- Region 1 DVD artwork
- No. of episodes: 13

Release
- Original network: FX
- Original release: July 24 – October 23, 2007

Season chronology
- Next → Season 2

= Damages season 1 =

The first season of the FX legal drama series Damages premiered on July 24, 2007, and concluded on October 23, 2007. It consisted of thirteen episodes. Damages was created by brothers Todd and Glenn Kessler along with Daniel Zelman, each of whom served as executive producers and contributed seven scripts for the season, including the premiere and the finale.

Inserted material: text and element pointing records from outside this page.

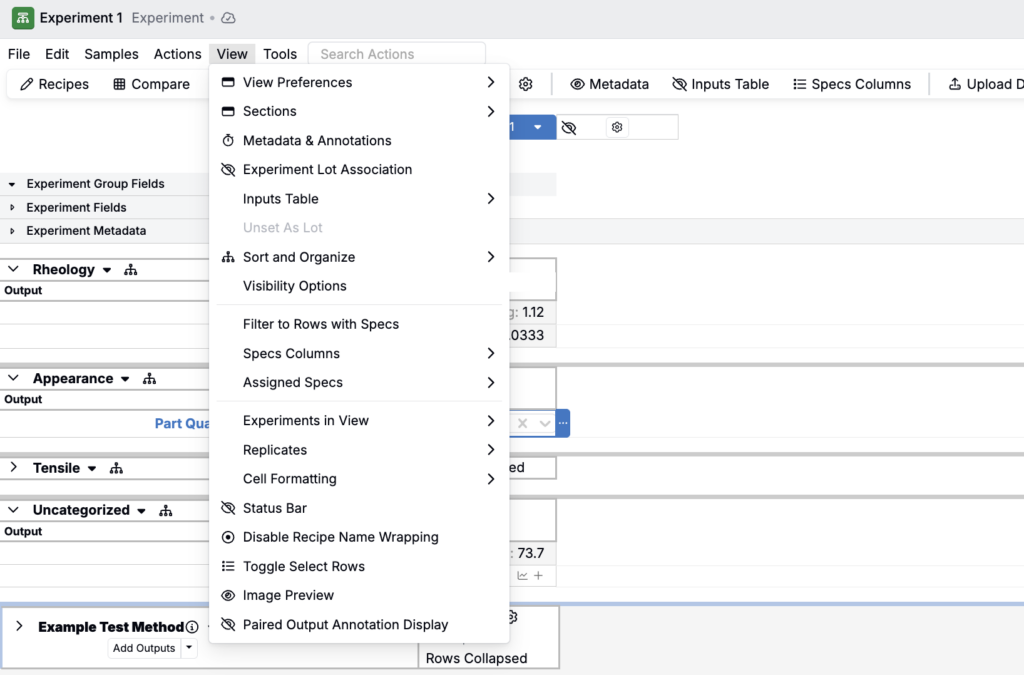Click the Appearance section hierarchy icon

coord(150,379)
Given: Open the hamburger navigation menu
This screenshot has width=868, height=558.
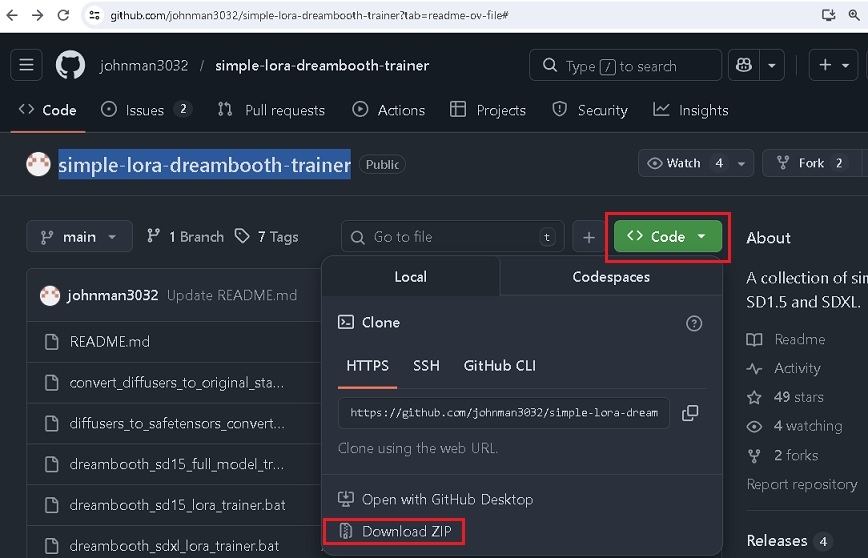Looking at the screenshot, I should click(x=27, y=66).
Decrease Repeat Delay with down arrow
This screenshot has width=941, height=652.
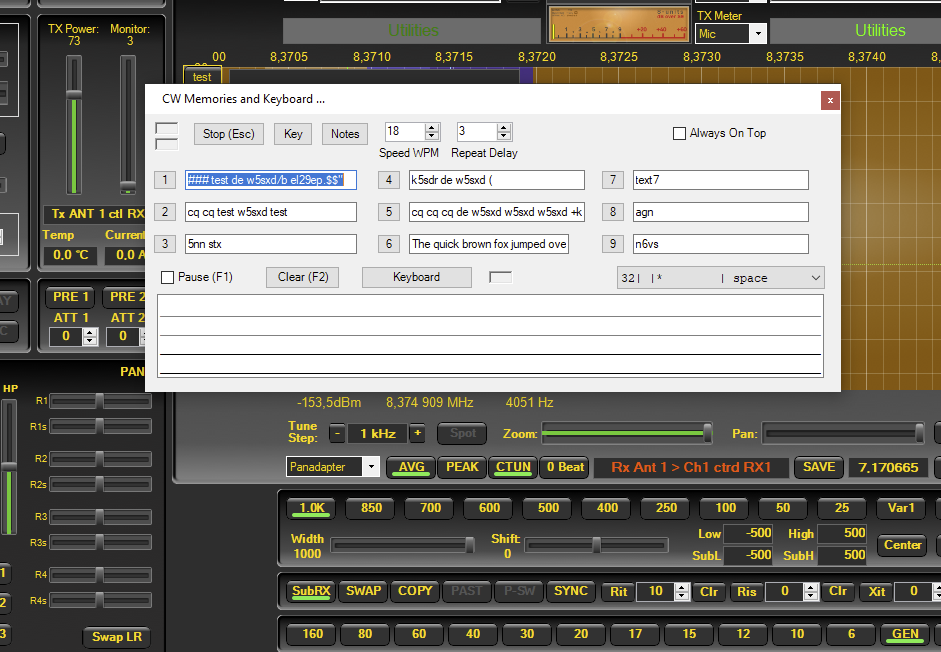click(x=504, y=136)
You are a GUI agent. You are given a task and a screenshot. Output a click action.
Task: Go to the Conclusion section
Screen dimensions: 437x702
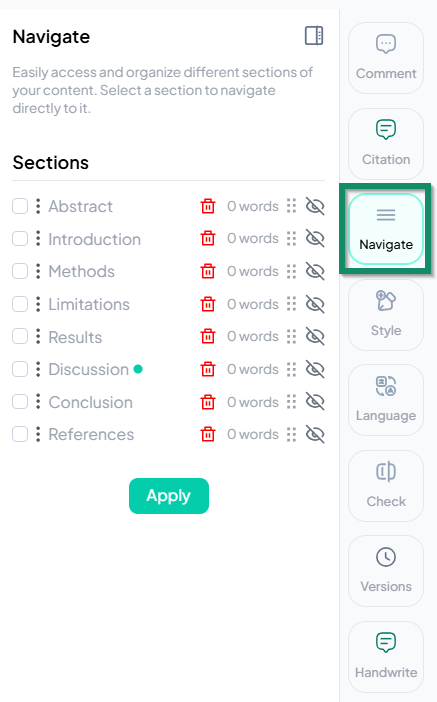[90, 402]
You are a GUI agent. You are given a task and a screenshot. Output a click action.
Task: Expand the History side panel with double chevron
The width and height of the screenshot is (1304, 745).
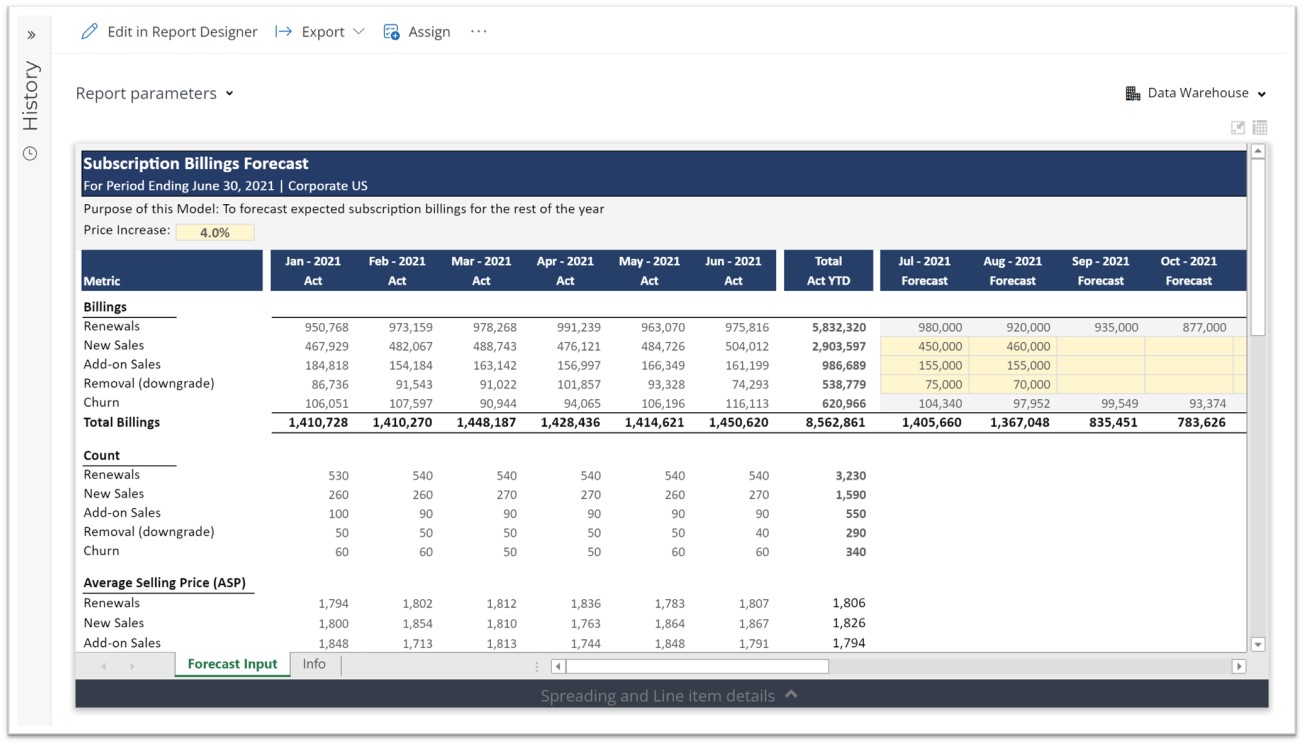(x=31, y=35)
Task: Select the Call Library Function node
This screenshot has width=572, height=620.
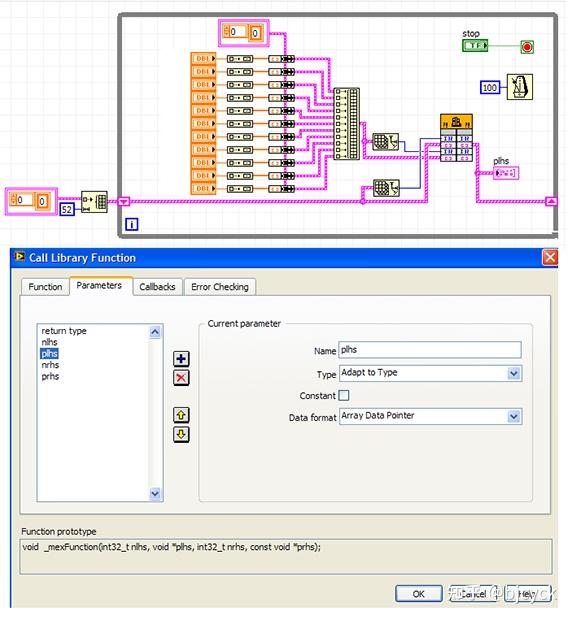Action: coord(456,138)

Most of the season follows two different timelines. The primary timeline begins with Ellen Parsons' (Rose Byrne) recruitment by Patty Hewes (Glenn Close) to "Hewes & Associates" and follows proceedings of a class action lawsuit against Arthur Frobisher (Ted Danson) by his former employees, whom Patty represents. The initial episodes follow Patty's attempts to capture potential witness Gregory Malina (Peter Facinelli) through Katie Connor (Anastasia Griffith). The arc further details Malina's involvement with Frobisher's lawyer Ray Fiske (Željko Ivanek) and the pressure Patty brings to bear on Fiske on Malina's subsequent death.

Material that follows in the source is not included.